На премьеру балета Алексея Ратманского "Анна Каренина" в Мариинском театре стоит сходить дважды. Хотя бы потому, что главную партию в нем исполняют в очередь Диана Вишнева и Ульяна Лопаткина. У каждой из знаменитых прим - свой почерк, свой характер, свой темп, так что два разных спектакля обеспечены.
Алексей Ратманский, который работает сейчас в American
Ballet Theater, не просто перенес на сцену Мариинки спектакль, поставленный им в
2004 году для Королевского датского балета. Это четвертая или пятая редакция
произведения, над которым хореограф трудится постоянно.
"У Алексея замечательное качество - в каждом театре он эту
постановку все улучшает и улучшает", - говорит Майя Плисецкая, жена и муза
Родиона Щедрина, автора музыки к балету. Плисецкая впервые поставила "Каренину"
в Большом театре почти 30 лет назад.
Музыка Щедрина - композитора, которому подвластны и лирика,
и драма, и героика, и сарказм, и китч, - создает пространство, полное силовых
полей. А может быть, даже и минных.
Весь культурный мир знает, как умерла Анна Каренина, так что
Ратманский быстро расправляется с сюжетом, начав с креста из горизонтального
тела Анны и вертикальной фигуры Вронского.
В такой литературной стране, как Россия, на постановку по
Толстому - всерьез, не для стеба! - надо осмелиться. Сравнивать начнут!
Удивительно, но без зауми - и без видимых усилий! - Ратман¬скому удалось взять
планку.

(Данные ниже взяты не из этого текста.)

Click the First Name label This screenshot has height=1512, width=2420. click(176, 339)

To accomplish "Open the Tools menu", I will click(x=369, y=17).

Его, как и Толстого, интересует не броская мелодрама, а жизнь души.
Балет построен как очень графичный, эффектный,
кинематографичный хоровод воспоминаний, которые, как во сне, наплывают друг на
друга. Анна Дианы Вишневой танцует, пробираясь между минными полями, танцует,
заговаривая страшную машину, которая неизбежно заберет ее в конце.
Поезд - отдельный персонаж драмы. Это, конечно, смерть,
требующая жертвы, при этом смерть очень живая. Сожравшая приличную долю бюджета
спектакля махина живет своей жизнью и, кажется, порой выходит из-под контроля
постановщиков. Поезд ревнует Анну к Вронскому, к мужу, к сыну, к Ратманскому и в
конце концов ослепляет, заглатывает.
Что остается? Остаются русские мальчики - сын Карениной
Сереженька, который играет с паровозиком, муж, любовник, между которыми главная
разница, пожалуй, лишь в статусе. Даже царь Александр II - тоже русский мальчик,
только играет он в солдатиков из плоти и крови.
Скачки - одна из ключевых сцен балета, показывающая, что
Ратманский владеет и сарказмом, с которым граф Толстой описывал высшее общество.
Блестящий танец кентавров - этаких лошадей в мундирах - становится фоном для
дуэта Карениной и Вронского, пытающихся остановить миг счастья.
Сарказм переходит в гротеск в сцене с итальянской оперой -
там, где Анна окончательно отделяется от окружающих ее людей. Тут, правда, так и
тянет к традиционному, из учебника, истолкованию смерти Анны: мол, общество
виновато - хотя в балете намечены и иные смыслы.
Так, Анна - Диана Вишнева показывает, что в оперу пришла уже
полая женщина. Она умерла, когда у нее отняли сына. Того самого русского
мальчика, который вечно ведь с паровозиками играет, не так ли?
Толстой, как известно, балет очень не любил. Но, может быть,
вечером в пятницу граф тайно, чтобы не видели критики, спустится со своего
высока (что бы ни говорила Церковь, а я верю, что он все-таки там) - и пойдет
смотреть Лопаткину. Вишнева графу уже понравилась.